-- Given problem --
Rewrite the stretch from the line containing "has height=252, width=419." through the end of the lines, swapping "Switch to" for "Go to" and keeping everything else the same.

-- Supplied material --
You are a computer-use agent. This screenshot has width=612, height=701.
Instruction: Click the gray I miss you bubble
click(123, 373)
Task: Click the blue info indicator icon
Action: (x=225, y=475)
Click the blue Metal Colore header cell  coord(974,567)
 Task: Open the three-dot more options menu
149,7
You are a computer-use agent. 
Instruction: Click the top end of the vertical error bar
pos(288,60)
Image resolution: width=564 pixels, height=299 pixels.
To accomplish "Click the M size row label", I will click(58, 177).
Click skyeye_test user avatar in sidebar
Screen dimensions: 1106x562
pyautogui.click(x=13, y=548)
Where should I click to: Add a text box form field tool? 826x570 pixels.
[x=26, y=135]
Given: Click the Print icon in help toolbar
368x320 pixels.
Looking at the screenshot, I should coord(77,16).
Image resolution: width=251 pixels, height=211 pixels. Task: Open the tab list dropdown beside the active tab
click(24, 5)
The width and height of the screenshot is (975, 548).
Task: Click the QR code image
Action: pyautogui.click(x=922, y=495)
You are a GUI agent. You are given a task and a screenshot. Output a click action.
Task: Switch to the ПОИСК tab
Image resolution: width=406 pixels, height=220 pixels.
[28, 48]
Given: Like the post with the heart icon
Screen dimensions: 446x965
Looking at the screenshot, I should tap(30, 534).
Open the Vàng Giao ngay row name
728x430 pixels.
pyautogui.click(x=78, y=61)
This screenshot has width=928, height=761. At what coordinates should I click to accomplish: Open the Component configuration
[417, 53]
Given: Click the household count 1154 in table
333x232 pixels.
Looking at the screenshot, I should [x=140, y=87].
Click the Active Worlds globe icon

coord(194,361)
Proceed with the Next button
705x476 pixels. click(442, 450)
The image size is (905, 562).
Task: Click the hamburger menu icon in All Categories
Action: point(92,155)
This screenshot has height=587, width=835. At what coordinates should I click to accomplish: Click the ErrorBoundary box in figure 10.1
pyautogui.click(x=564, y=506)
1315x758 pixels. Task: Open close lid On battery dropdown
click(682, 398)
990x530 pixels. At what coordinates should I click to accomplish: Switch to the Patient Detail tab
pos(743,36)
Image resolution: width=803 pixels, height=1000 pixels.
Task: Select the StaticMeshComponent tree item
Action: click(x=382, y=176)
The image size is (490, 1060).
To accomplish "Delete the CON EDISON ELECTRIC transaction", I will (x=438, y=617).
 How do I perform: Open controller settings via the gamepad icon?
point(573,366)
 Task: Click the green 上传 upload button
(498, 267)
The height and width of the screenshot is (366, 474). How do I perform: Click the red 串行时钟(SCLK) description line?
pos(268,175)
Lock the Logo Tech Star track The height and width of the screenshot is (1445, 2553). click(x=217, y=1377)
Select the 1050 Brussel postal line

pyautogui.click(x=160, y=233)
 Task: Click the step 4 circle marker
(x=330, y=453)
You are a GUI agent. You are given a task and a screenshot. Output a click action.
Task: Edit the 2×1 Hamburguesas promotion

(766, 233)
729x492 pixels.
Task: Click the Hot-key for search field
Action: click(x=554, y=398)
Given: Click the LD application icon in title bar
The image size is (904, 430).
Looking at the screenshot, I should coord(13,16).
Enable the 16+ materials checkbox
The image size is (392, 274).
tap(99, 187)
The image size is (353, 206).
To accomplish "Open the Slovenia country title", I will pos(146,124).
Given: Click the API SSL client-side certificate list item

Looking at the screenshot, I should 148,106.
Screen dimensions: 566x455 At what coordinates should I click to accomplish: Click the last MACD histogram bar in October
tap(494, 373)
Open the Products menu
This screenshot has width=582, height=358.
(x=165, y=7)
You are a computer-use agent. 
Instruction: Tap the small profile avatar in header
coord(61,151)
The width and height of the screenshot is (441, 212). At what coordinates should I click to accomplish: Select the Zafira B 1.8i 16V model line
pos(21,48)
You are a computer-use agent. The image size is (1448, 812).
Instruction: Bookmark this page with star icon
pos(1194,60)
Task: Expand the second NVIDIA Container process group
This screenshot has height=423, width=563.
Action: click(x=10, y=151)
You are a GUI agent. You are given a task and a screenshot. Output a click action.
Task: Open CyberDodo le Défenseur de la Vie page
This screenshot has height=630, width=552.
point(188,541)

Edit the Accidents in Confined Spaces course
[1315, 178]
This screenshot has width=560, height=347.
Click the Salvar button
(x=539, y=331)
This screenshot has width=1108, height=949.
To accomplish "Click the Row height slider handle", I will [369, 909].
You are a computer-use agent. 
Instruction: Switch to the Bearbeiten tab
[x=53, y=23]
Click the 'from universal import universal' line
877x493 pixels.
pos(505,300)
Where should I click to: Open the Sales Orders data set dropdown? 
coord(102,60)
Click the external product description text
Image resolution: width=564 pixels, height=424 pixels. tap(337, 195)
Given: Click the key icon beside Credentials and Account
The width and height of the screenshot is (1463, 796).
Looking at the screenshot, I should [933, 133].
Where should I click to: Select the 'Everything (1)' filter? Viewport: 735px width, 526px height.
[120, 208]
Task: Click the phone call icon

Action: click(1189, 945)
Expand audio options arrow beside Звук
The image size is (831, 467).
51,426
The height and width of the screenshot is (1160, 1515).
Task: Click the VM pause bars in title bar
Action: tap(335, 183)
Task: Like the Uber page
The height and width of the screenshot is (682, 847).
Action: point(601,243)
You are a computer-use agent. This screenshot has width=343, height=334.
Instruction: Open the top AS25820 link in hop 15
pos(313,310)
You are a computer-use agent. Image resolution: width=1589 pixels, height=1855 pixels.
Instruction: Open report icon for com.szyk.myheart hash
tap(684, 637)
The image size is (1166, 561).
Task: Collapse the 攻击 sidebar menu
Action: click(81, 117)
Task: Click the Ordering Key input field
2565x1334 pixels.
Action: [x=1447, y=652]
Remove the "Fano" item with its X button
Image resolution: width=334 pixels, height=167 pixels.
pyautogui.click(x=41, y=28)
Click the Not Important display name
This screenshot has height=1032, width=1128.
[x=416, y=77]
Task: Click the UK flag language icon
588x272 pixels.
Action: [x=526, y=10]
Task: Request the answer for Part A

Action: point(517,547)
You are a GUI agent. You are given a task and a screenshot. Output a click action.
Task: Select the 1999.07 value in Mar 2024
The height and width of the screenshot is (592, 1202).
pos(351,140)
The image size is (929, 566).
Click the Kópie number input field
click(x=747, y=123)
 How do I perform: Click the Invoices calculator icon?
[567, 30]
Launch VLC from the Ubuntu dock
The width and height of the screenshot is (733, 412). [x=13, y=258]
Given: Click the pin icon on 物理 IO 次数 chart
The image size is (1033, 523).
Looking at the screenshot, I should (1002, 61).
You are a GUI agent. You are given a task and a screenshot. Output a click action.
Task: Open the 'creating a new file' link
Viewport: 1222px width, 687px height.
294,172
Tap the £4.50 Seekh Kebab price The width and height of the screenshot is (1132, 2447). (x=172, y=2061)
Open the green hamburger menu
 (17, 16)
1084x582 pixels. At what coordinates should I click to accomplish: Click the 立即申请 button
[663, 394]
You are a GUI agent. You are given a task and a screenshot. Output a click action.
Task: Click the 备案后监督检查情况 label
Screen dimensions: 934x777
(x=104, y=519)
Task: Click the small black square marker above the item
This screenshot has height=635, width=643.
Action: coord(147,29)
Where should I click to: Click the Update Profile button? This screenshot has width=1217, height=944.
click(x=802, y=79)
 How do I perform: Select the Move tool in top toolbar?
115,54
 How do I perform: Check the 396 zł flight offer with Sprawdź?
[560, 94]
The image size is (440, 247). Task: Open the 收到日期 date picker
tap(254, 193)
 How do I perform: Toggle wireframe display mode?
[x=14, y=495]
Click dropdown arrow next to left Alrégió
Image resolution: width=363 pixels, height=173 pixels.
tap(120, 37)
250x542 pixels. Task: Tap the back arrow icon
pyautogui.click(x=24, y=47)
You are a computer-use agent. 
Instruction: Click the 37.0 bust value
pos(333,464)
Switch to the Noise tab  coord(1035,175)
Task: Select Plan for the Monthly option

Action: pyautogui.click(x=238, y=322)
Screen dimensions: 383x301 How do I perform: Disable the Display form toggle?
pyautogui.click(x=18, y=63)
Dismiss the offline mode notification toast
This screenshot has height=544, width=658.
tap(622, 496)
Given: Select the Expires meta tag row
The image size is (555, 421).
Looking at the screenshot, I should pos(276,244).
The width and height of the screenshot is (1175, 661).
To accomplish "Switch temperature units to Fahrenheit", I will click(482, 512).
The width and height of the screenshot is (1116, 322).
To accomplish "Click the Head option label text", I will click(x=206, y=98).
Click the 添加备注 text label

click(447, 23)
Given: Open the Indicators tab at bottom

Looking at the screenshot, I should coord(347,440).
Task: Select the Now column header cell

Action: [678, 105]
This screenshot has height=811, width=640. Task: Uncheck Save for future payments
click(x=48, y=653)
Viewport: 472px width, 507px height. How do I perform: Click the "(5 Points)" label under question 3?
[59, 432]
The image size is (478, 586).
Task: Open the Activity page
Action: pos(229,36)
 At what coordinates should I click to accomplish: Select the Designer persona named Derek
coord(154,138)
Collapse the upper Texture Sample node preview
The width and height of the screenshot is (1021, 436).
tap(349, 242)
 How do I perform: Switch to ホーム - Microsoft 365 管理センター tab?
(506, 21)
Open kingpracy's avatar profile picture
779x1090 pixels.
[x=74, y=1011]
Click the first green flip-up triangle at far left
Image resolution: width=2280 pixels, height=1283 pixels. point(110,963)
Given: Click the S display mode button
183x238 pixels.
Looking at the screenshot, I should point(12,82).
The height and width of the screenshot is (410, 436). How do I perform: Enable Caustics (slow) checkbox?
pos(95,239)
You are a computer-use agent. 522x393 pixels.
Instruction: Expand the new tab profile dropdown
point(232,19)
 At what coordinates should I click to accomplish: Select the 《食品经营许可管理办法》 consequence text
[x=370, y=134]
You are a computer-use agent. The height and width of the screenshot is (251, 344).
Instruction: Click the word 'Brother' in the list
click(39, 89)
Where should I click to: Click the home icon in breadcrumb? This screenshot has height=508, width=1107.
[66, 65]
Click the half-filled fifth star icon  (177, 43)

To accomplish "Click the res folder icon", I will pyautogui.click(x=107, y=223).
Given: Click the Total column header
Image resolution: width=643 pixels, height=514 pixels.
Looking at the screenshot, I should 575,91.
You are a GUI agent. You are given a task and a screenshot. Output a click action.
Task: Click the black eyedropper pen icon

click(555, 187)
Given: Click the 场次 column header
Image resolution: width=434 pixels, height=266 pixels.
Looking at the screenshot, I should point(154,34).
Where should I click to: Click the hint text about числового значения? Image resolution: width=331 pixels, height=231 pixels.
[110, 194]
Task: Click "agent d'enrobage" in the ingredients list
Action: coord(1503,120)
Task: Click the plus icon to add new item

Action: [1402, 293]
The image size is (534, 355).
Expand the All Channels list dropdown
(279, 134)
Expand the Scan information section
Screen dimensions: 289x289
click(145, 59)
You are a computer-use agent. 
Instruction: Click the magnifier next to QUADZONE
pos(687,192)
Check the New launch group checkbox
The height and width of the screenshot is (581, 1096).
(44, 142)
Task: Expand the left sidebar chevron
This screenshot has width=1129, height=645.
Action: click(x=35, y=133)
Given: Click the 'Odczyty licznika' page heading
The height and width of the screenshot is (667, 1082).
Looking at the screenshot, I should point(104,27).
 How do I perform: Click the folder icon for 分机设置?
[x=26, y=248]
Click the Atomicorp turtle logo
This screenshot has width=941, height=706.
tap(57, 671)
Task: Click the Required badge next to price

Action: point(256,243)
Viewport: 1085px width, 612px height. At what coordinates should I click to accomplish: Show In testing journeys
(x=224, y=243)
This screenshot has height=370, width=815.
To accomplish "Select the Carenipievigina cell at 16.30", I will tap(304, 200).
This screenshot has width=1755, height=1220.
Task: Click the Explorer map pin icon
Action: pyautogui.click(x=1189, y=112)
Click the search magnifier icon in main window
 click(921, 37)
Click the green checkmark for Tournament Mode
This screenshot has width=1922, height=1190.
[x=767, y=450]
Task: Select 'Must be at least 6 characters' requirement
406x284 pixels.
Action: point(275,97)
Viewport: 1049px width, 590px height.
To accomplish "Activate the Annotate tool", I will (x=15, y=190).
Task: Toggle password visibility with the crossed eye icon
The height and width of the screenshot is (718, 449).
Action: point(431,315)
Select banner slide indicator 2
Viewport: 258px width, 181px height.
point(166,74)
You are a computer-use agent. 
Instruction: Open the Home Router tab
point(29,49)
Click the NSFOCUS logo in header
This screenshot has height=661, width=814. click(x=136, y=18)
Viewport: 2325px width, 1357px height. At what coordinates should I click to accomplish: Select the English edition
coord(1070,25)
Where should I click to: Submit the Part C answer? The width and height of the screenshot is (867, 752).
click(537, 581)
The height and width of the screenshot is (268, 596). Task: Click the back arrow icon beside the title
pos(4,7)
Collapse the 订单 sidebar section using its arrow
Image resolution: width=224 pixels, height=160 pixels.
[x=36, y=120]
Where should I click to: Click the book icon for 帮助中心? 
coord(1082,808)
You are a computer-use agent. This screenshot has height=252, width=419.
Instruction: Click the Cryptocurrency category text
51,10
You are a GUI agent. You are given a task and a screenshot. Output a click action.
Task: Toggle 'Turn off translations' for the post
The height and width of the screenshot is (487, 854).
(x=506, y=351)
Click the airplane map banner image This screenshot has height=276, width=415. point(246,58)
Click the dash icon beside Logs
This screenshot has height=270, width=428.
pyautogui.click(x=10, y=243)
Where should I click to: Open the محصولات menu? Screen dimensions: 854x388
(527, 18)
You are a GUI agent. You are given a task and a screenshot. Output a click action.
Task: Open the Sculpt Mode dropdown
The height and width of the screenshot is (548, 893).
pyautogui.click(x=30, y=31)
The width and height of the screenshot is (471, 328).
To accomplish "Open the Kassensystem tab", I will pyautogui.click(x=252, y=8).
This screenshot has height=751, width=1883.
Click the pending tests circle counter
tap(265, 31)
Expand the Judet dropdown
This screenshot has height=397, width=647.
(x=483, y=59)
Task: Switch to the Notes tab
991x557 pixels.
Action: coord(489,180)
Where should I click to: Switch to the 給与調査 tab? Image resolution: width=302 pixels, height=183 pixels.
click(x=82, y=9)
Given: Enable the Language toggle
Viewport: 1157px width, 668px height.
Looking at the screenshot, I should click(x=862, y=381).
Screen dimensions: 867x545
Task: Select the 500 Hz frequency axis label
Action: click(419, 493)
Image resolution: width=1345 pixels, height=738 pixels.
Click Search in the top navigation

-- Output for this exercise --
You are a computer-use agent. This screenshot has height=252, width=419.
Instruction: Click the Cryptocurrency category text
51,10
You are a GUI agent. You are given a task and a screenshot. Output a click action.
Task: Toggle 'Turn off translations' for the post
The height and width of the screenshot is (487, 854).
(x=506, y=351)
Click the airplane map banner image This screenshot has height=276, width=415. point(246,58)
Click the dash icon beside Logs
This screenshot has height=270, width=428.
pyautogui.click(x=10, y=243)
Where should I click to: Open the محصولات menu? Screen dimensions: 854x388
(527, 18)
You are a GUI agent. You are given a task and a screenshot. Output a click action.
Task: Open the Sculpt Mode dropdown
The height and width of the screenshot is (548, 893).
pyautogui.click(x=30, y=31)
The width and height of the screenshot is (471, 328).
To accomplish "Open the Kassensystem tab", I will pyautogui.click(x=252, y=8).
This screenshot has height=751, width=1883.
Click the pending tests circle counter
tap(265, 31)
Expand the Judet dropdown
This screenshot has height=397, width=647.
(x=483, y=59)
Task: Go to the Notes tab
991x557 pixels.
Action: coord(489,180)
Where should I click to: Go to the 給与調査 tab? Image resolution: width=302 pixels, height=183 pixels.
click(x=82, y=9)
Given: Enable the Language toggle
Viewport: 1157px width, 668px height.
Looking at the screenshot, I should click(x=862, y=381).
Screen dimensions: 867x545
Task: Select the 500 Hz frequency axis label
Action: click(419, 493)
Image resolution: width=1345 pixels, height=738 pixels.
Click Search in the top navigation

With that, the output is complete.